Conference Coverage

As Renal Denervation Use Grows, New Benefits Emerge


 

AT THE ANNUAL CONGRESS OF THE EUROPEAN SOCIETY OF CARDIOLOGY

Follow-Ups to 18 Months, and Beyond

The most thorough assessment so far of RD as an antihypertensive treatment came in the Symplicity HTN-2 trial, a multicenter, multinational trial that randomized 106 patients with drug-resistant hypertension. In the 6-month results from the study, the primary end point showed that among 49 patients who underwent RD, office blood pressure fell by an average of 32/12 mm Hg, compared with virtually no change among 51 controls (Lancet 2010;376:1903-9).

During the August meeting, researchers from the study reported follow-up data, which included 18-month results from 43 patients in the original intervention arm of the study and from an additional 31 patients originally randomized to the control arm but who crossed over to RD treatment after the first 6 months.

The 18-month results showed stability of the initial blood pressure reduction in both subgroups of patients, with average reductions in office blood pressure remaining at 32/12 mm Hg compared with baseline in the 43 patients from the original intervention arm, and an average 28/11 mm Hg cut in office pressure in the 31 crossover patients, compared with their baseline levels, said Dr. Murray D. Esler, professor of medicine at Monash University in Melbourne, and lead investigator for the study. Patients in the initially treated arm also had an average 7 beats/min reduction in heart rate, compared with baseline that was statistically significant.

"In our experience at Saarland University Hospital with more than 400 patients, they all achieved a blood pressure response" following renal denervation. --Dr. Michael Böhm.

For safety, the 18 month results showed "no signal that renal function was harmed," he said. One patient had a renal-artery dissection early in the study, caused by the stiff catheter tip used at the study’s start but since replaced with a more flexible tip, Dr. Esler said. Other safety events during follow-up included one episode of hypotension that required hospitalization, one "mild" incidence of "transient" acute renal failure, and two deaths unrelated to RD.

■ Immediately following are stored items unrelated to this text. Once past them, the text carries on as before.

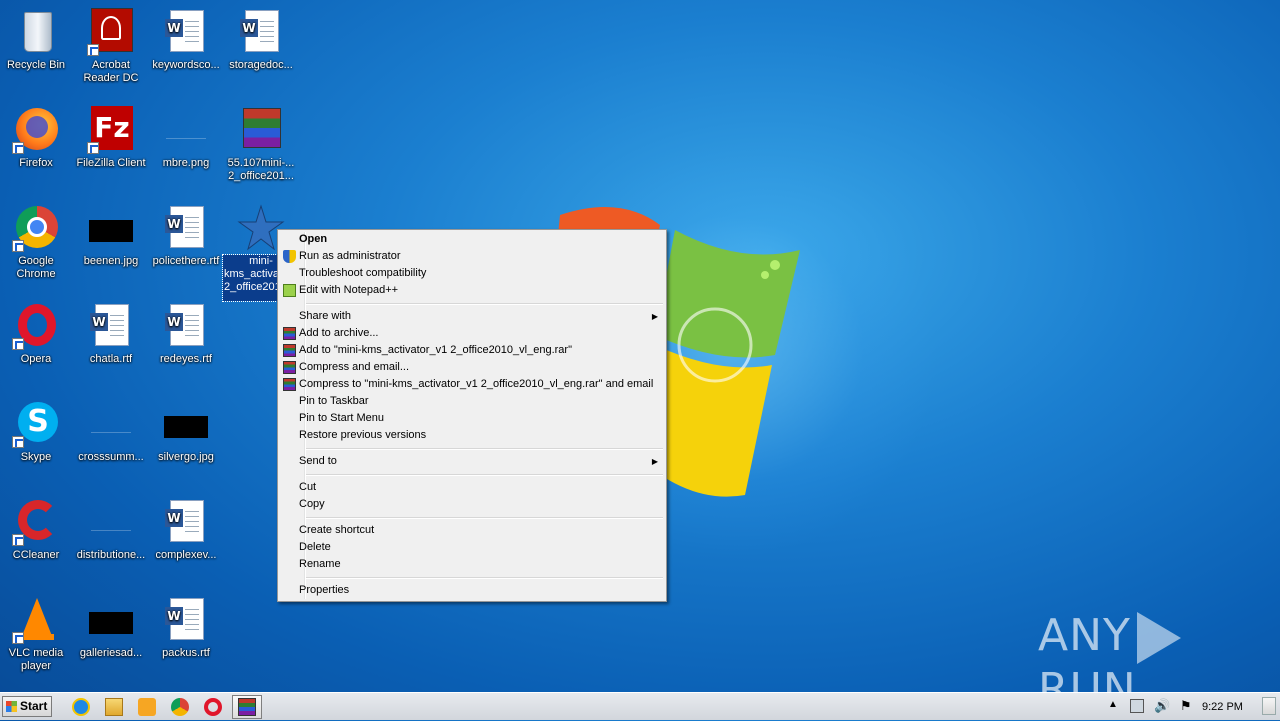 This screenshot has height=721, width=1280. I want to click on desktop-icon-chatla-rtf: W chatla.rtf, so click(111, 334).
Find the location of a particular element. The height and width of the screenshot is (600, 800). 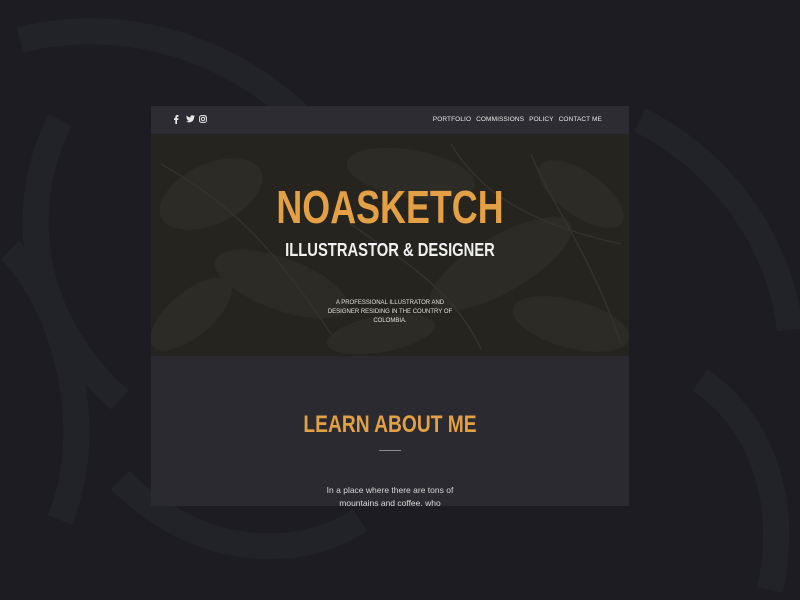

nav-portfolio-link: PORTFOLIO is located at coordinates (452, 120).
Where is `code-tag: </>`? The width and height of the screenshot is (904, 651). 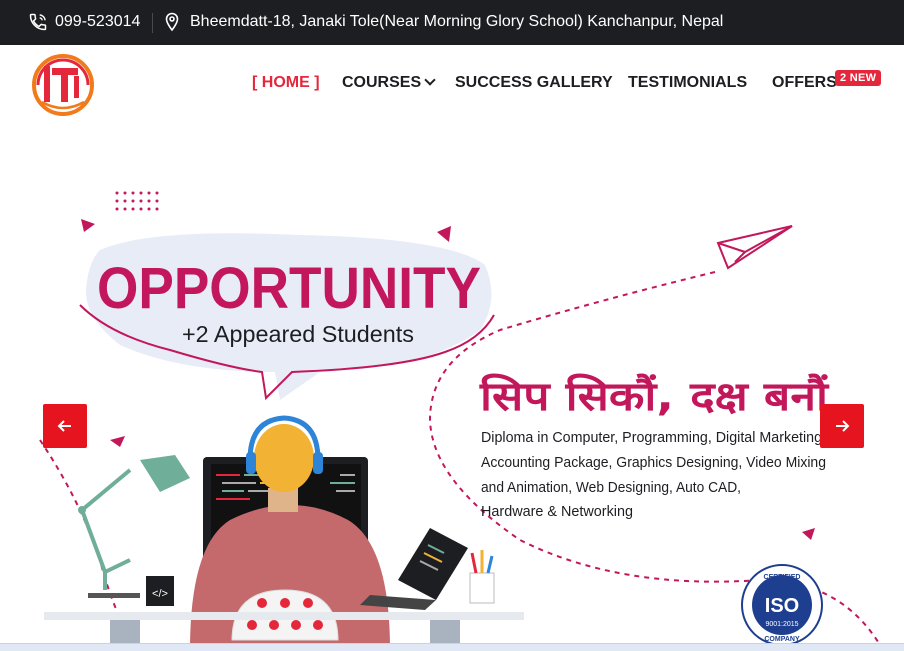
code-tag: </> is located at coordinates (160, 594).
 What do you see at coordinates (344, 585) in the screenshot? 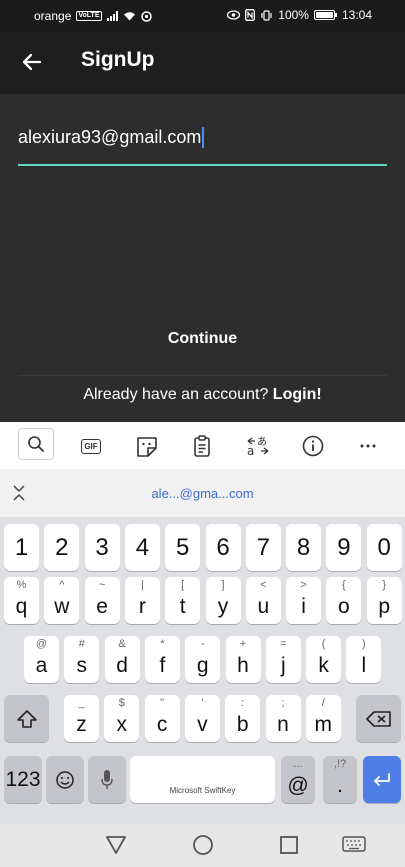
I see `key-secondary-label: {` at bounding box center [344, 585].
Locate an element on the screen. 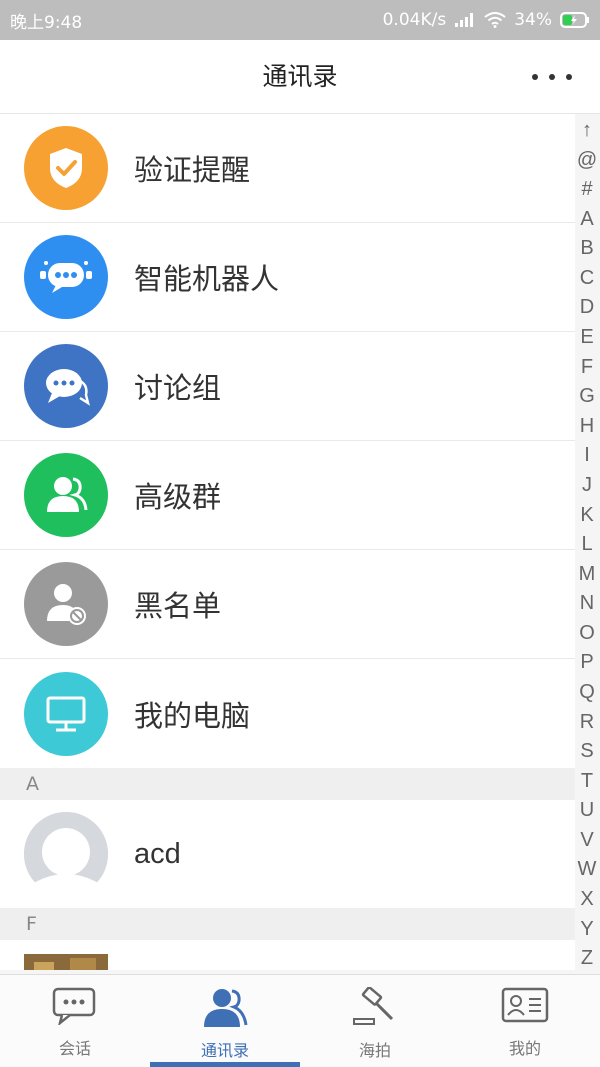 This screenshot has width=600, height=1067. bottom-nav: 会话 通讯录 海拍 我的 is located at coordinates (300, 1020).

Dr. Esler and his collaborators also cited the 36-month follow-up results on 24 patients from the initial, uncontrolled study of RD using the Symplicity catheter, the Symplicity HTN1 study (Lancet 2009;373:1275-81). These patients continue to show a durable blood pressure response and no signs of adverse effects, renal or otherwise, in this small number of patients followed for a prolonged period, said Dr. Böhm, director of internal medicine at Saarland University Hospital. (The 3-year follow-up of these 24 patients was first reported last March at the annual scientific session of the American College of Cardiology.) A very encouraging finding was that among the small number of patients followed this long, the percentage of patients with clinically important blood pressure drops continued to accumulate, so that at 36 months 99% of treated patients responded, Dr. Böhm said.